*Фрагмент текста*
== == ==

Осада Кавказа. Воспоминания участников Кавказской войны XIX века — страница 82 из 161

— Ну, слава Богу, что ты, Шамиль Иванович, опомнился, а то без тебя нам скучненько и тяжеленько было идти, — говорили кабардинцы, покручивая усы и осматривая ружья, хотя, правда, плохие кремневые, но острые штыками.

С громкими песнями, бубнами и плясунами прошел отряд под выстрелами неприятеля и в виду его расположился лагерем.

Шамиль с пятью орудиями и ополчением, простиравшимся свыше 6 тысяч конных и пеших тавлинцев, занял позицию за лесистым, чрезвычайно глубоким и крутым оврагом, по дну которого журчала речка Теренгул, передавшая и ему свое название.

Несмотря на такое труднодоступное препятствие, левая сторона Теренгульского оврага была увенчана больших размеров бруствером, из-за амбразур которого выглядывало пять орудий.

Этот окоп устроили пленные или добровольно находившиеся у неприятеля поляки, под руководством начальника артиллерии и казначея Шамиля Ягьи-Хаджи, слывшего в горах за искусного инженера.

== == ==

*Сохранённые данные*
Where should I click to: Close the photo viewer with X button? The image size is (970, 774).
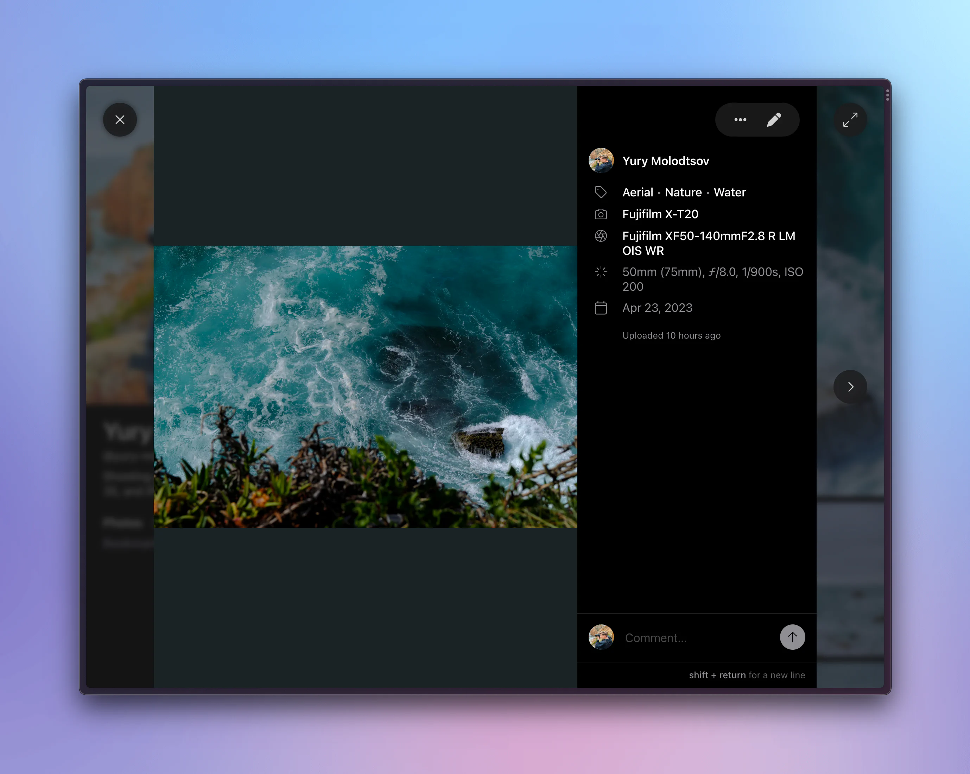(120, 120)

== == ==

*Условия задания*
(1) Как называлась речка, протекавшая по дну оврага, согласно фрагменту текста?
(2) Выведите дословно часть фрагмента текста, начиная со слов «Несмотря на такое» и заканчивая словами «выглядывало пять орудий.».

*Итоговые результаты*
(1) Речка Теренгул.

(2)
Несмотря на такое труднодоступное препятствие, левая сторона Теренгульского оврага была увенчана больших размеров бруствером, из-за амбразур которого выглядывало пять орудий.